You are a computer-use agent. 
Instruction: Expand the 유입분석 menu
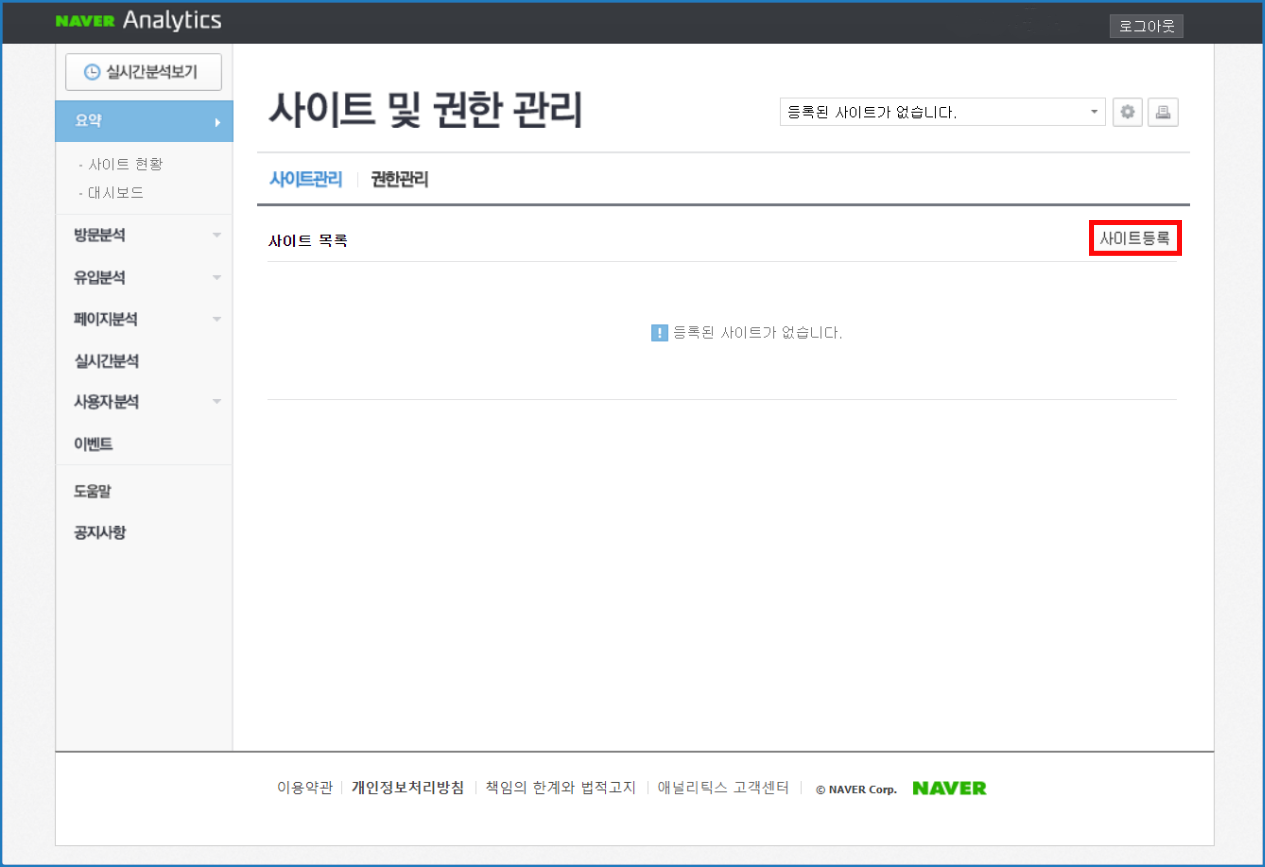point(144,277)
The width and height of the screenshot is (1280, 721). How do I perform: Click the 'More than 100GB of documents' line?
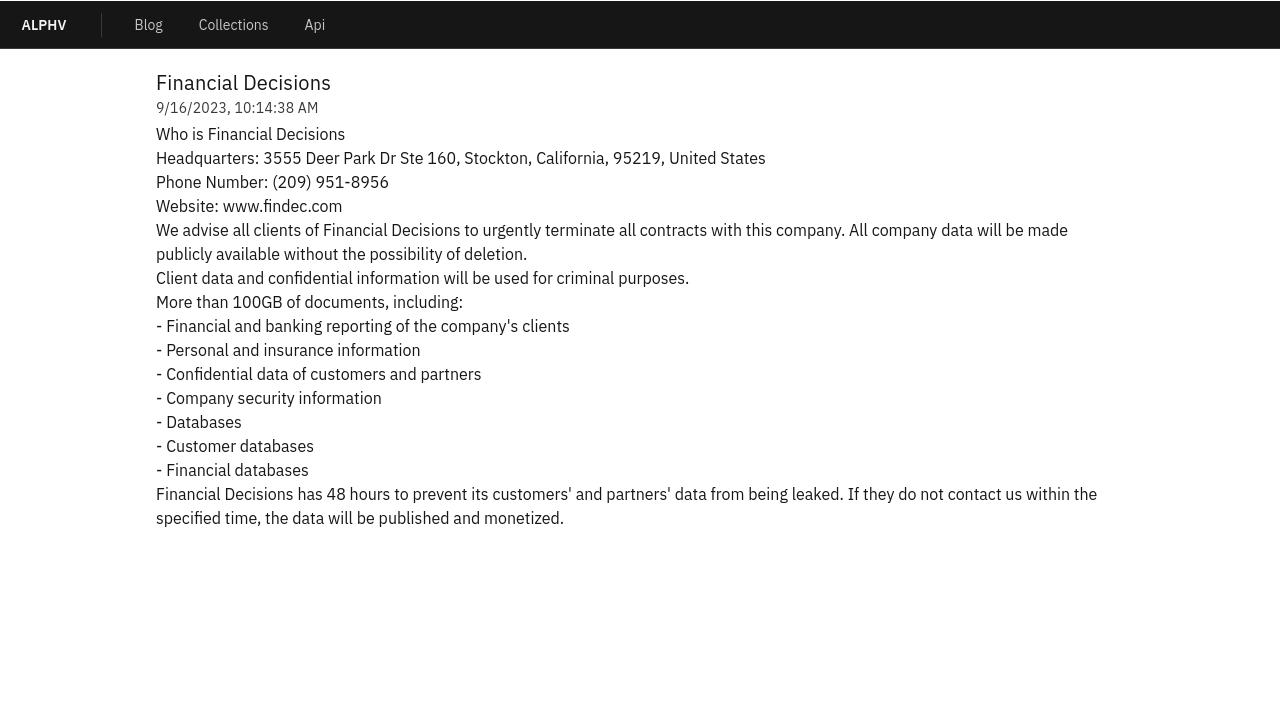pos(309,302)
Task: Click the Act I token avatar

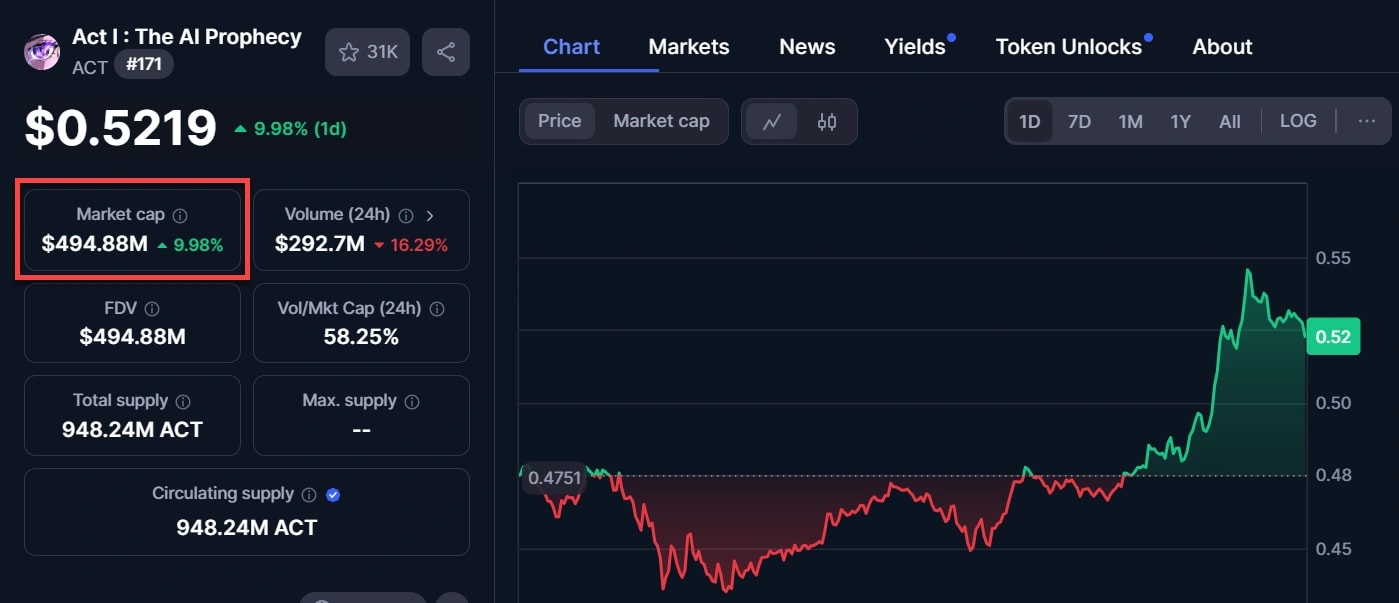Action: pos(42,51)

▶ **PROBLEM**: Exactly as they stand, retype all the entries, but omit the pictures.

▶ **ANSWER SECTION**:
You are a computer-use agent. 
Instruction: Expand the 유입분석 menu
point(144,277)
The width and height of the screenshot is (1280, 721). How do I perform: Click the 'More than 100GB of documents' line?
pos(309,302)
Task: Click the Act I token avatar

Action: pos(42,51)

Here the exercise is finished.